Viaggia la riforma costituzionale sull’elezione diretta del presidente del Consiglio. Il Senato dice sì alla prima tappa del percorso per il via libera al premierato.
La riforma punta al suffragio universale e diretto per la durata di cinque anni di carica del premier eletto dal popolo nella Camera in cui si sarà candidato, con possibilità di riconferma in carica solo per un secondo mandato (elevata a tre qualora abbia ricoperto l’incarico, nelle prime due, per un periodo inferiore a sette anni e sei mesi). Il premier dovrà poi attendere l’incarico del Presidente della Repubblica per formare il governo.
Prevista anche la revoca della fiducia dal suo incarico, con mozione motivata e obbligo del presidente del Consiglio eletto a rassegnare le dimissioni così da far sciogliere le Camere al Presidente della Repubblica.

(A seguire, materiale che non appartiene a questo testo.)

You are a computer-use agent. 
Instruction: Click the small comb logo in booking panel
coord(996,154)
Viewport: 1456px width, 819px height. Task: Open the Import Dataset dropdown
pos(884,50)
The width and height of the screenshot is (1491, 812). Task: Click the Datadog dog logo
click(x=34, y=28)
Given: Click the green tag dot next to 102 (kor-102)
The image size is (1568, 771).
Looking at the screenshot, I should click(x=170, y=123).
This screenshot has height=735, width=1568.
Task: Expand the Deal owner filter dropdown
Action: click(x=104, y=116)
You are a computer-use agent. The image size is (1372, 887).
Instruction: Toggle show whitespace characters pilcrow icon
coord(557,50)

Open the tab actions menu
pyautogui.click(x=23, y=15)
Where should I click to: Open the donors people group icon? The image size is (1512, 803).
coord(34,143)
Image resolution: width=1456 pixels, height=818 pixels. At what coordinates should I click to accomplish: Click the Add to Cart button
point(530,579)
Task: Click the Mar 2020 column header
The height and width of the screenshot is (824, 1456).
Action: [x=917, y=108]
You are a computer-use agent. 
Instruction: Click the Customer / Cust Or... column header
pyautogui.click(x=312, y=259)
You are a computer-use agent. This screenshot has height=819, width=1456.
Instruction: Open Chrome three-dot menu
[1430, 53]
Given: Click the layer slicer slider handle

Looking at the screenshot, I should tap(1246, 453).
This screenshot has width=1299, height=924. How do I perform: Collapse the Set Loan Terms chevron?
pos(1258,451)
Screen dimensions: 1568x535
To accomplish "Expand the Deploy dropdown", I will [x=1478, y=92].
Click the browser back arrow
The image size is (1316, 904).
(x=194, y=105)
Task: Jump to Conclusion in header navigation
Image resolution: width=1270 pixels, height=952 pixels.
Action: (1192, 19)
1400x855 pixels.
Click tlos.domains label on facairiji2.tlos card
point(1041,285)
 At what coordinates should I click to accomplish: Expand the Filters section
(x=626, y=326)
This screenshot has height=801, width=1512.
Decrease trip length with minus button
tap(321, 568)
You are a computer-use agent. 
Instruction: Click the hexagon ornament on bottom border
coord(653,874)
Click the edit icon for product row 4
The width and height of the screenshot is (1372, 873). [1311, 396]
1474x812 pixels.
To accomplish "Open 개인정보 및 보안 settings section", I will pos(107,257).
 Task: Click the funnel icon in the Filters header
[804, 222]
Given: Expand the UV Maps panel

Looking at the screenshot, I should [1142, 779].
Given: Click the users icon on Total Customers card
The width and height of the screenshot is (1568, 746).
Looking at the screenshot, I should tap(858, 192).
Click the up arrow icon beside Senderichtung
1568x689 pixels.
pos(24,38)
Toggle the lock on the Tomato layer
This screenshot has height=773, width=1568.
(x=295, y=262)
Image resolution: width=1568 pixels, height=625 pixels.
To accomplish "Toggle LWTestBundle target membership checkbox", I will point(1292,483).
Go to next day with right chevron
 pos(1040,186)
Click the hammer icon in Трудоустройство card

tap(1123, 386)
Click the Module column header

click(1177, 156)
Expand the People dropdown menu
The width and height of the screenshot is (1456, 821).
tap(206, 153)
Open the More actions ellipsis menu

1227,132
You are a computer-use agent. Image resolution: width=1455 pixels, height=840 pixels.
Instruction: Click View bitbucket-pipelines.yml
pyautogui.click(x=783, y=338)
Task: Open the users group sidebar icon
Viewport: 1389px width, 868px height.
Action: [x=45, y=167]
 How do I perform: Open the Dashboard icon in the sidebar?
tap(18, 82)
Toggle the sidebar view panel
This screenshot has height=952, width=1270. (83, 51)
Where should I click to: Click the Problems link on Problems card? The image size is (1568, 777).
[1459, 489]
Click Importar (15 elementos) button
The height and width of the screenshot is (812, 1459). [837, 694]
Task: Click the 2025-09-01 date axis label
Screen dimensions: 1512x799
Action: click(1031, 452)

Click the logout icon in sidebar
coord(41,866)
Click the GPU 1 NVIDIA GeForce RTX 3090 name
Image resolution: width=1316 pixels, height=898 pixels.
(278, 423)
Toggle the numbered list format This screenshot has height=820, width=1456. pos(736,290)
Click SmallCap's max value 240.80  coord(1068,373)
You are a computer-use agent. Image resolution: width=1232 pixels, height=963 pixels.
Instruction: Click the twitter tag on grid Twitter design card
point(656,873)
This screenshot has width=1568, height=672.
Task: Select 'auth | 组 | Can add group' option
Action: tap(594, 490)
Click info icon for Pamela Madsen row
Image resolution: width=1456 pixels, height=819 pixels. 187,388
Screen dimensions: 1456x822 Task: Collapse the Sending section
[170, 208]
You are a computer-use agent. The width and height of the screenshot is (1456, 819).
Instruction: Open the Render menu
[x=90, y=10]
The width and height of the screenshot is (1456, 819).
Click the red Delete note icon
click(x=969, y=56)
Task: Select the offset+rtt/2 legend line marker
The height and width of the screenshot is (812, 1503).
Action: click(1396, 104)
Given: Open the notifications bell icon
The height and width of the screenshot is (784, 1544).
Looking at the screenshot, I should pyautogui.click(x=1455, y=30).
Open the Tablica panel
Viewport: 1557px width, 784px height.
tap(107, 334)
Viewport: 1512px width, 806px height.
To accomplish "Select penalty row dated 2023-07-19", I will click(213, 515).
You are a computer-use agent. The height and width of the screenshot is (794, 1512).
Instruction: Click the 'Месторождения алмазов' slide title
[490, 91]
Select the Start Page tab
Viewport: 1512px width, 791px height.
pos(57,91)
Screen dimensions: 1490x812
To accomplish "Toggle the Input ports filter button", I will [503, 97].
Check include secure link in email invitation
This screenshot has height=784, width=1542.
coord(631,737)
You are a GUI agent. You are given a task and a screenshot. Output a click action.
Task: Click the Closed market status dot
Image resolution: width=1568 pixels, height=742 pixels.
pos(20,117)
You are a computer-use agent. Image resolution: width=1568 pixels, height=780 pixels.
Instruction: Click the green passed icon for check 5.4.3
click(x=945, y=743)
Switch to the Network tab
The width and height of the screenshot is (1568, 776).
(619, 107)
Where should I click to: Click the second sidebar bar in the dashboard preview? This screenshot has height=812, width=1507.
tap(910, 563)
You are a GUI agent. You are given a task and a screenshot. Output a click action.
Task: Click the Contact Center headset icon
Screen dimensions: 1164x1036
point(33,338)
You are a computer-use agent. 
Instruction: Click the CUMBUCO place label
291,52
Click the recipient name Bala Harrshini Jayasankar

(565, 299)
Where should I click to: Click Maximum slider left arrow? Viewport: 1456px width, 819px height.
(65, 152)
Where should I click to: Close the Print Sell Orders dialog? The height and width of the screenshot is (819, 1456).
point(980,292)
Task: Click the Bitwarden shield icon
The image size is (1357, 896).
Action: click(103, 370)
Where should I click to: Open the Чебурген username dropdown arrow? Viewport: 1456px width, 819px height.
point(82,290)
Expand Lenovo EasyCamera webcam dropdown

Negli altri casi di dimissioni, il presidente del Consiglio eletto, entro sette giorni e previa informativa parlamentare, potrà chiedere lo scioglimento delle Camere al Presidente della Repubblica, che lo disporrà conseguentemente.
La riforma prevede anche l’elezione in contemporanea delle due Camere, l’abolizione dei senatori a vita (lasciando in carica, con disposizione transitoria, quelli nominati prima dell’entrata in vigore della legge), la costituzionalizzazione del premio di maggioranza, la modifica del ‘semestre bianco’.
In riferimento all’elezione del Capo dello Stato invece, quest’ultima avverrà a maggioranza assoluta, dopo il sesto scrutinio, e non più dopo il terzo. Si dispone altresì, la controfirma dei ministri anche agli atti del Presidente della Repubblica. Non necessitano invece di questa disposizione, la nomina del presidente del Consiglio dei ministri, la nomina dei giudici della Corte Costituzionale, la concessione della grazia e la commutazione delle pene, il decreto di indizione delle elezioni e dei referendum, i messaggi alle Camere e il rinvio delle leggi.